● **Challenge**
In the records below, substitute "How can I perform" for every occurrence of "How do I perform" and reproduce everything else unchanged.

++++ Extracted data ++++

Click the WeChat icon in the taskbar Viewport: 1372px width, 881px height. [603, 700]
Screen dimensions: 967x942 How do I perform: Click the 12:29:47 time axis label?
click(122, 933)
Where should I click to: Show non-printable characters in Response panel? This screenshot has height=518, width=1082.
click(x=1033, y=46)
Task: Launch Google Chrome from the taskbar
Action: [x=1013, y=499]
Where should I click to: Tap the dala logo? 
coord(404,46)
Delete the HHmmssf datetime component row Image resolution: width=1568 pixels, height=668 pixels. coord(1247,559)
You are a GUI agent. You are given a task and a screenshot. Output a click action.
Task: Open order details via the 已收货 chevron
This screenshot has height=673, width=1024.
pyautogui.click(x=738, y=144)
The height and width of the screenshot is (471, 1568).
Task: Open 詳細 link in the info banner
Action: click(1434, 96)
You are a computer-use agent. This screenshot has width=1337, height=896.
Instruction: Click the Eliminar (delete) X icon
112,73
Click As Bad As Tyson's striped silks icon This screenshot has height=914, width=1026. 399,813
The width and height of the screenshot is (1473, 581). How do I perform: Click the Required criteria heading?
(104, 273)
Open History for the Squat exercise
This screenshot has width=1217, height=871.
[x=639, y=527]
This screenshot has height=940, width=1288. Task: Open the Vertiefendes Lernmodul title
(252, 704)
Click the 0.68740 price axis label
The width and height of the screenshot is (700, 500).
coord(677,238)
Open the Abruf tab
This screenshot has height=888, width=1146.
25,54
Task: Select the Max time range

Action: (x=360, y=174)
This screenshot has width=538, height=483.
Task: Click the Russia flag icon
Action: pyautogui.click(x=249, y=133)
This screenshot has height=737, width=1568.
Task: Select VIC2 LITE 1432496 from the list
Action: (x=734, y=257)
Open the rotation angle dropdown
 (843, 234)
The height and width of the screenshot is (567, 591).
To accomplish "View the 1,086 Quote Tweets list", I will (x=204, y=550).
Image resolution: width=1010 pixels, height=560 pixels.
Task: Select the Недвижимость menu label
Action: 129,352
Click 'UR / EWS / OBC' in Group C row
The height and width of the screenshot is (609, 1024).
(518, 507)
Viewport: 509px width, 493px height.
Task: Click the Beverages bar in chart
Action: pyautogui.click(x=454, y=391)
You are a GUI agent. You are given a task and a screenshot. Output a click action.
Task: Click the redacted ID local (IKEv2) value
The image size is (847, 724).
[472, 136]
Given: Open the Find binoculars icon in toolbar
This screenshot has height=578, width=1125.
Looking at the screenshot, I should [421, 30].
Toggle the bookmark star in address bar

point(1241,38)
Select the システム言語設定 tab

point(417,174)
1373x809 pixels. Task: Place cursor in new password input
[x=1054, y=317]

++++

● **Written response**
Click the WeChat icon in the taskbar Viewport: 1372px width, 881px height. [603, 700]
Screen dimensions: 967x942 How can I perform: Click the 12:29:47 time axis label?
click(122, 933)
Where should I click to: Show non-printable characters in Response panel? This screenshot has height=518, width=1082.
click(x=1033, y=46)
Task: Launch Google Chrome from the taskbar
Action: [x=1013, y=499]
Where should I click to: Tap the dala logo? 
coord(404,46)
Delete the HHmmssf datetime component row Image resolution: width=1568 pixels, height=668 pixels. coord(1247,559)
You are a GUI agent. You are given a task and a screenshot. Output a click action.
Task: Open order details via the 已收货 chevron
This screenshot has height=673, width=1024.
pyautogui.click(x=738, y=144)
The height and width of the screenshot is (471, 1568).
Task: Open 詳細 link in the info banner
Action: click(1434, 96)
You are a computer-use agent. This screenshot has width=1337, height=896.
Instruction: Click the Eliminar (delete) X icon
112,73
Click As Bad As Tyson's striped silks icon This screenshot has height=914, width=1026. 399,813
The width and height of the screenshot is (1473, 581). How can I perform: Click the Required criteria heading?
(104, 273)
Open History for the Squat exercise
This screenshot has width=1217, height=871.
[x=639, y=527]
This screenshot has height=940, width=1288. Task: Open the Vertiefendes Lernmodul title
(252, 704)
Click the 0.68740 price axis label
The width and height of the screenshot is (700, 500).
coord(677,238)
Open the Abruf tab
This screenshot has height=888, width=1146.
25,54
Task: Select the Max time range

Action: (x=360, y=174)
This screenshot has width=538, height=483.
Task: Click the Russia flag icon
Action: pyautogui.click(x=249, y=133)
This screenshot has height=737, width=1568.
Task: Select VIC2 LITE 1432496 from the list
Action: (x=734, y=257)
Open the rotation angle dropdown
 (843, 234)
The height and width of the screenshot is (567, 591).
To accomplish "View the 1,086 Quote Tweets list", I will (x=204, y=550).
Image resolution: width=1010 pixels, height=560 pixels.
Task: Select the Недвижимость menu label
Action: 129,352
Click 'UR / EWS / OBC' in Group C row
The height and width of the screenshot is (609, 1024).
(518, 507)
Viewport: 509px width, 493px height.
Task: Click the Beverages bar in chart
Action: pyautogui.click(x=454, y=391)
You are a GUI agent. You are given a task and a screenshot. Output a click action.
Task: Click the redacted ID local (IKEv2) value
The image size is (847, 724).
[472, 136]
Given: Open the Find binoculars icon in toolbar
This screenshot has height=578, width=1125.
Looking at the screenshot, I should [421, 30].
Toggle the bookmark star in address bar

point(1241,38)
Select the システム言語設定 tab

point(417,174)
1373x809 pixels. Task: Place cursor in new password input
[x=1054, y=317]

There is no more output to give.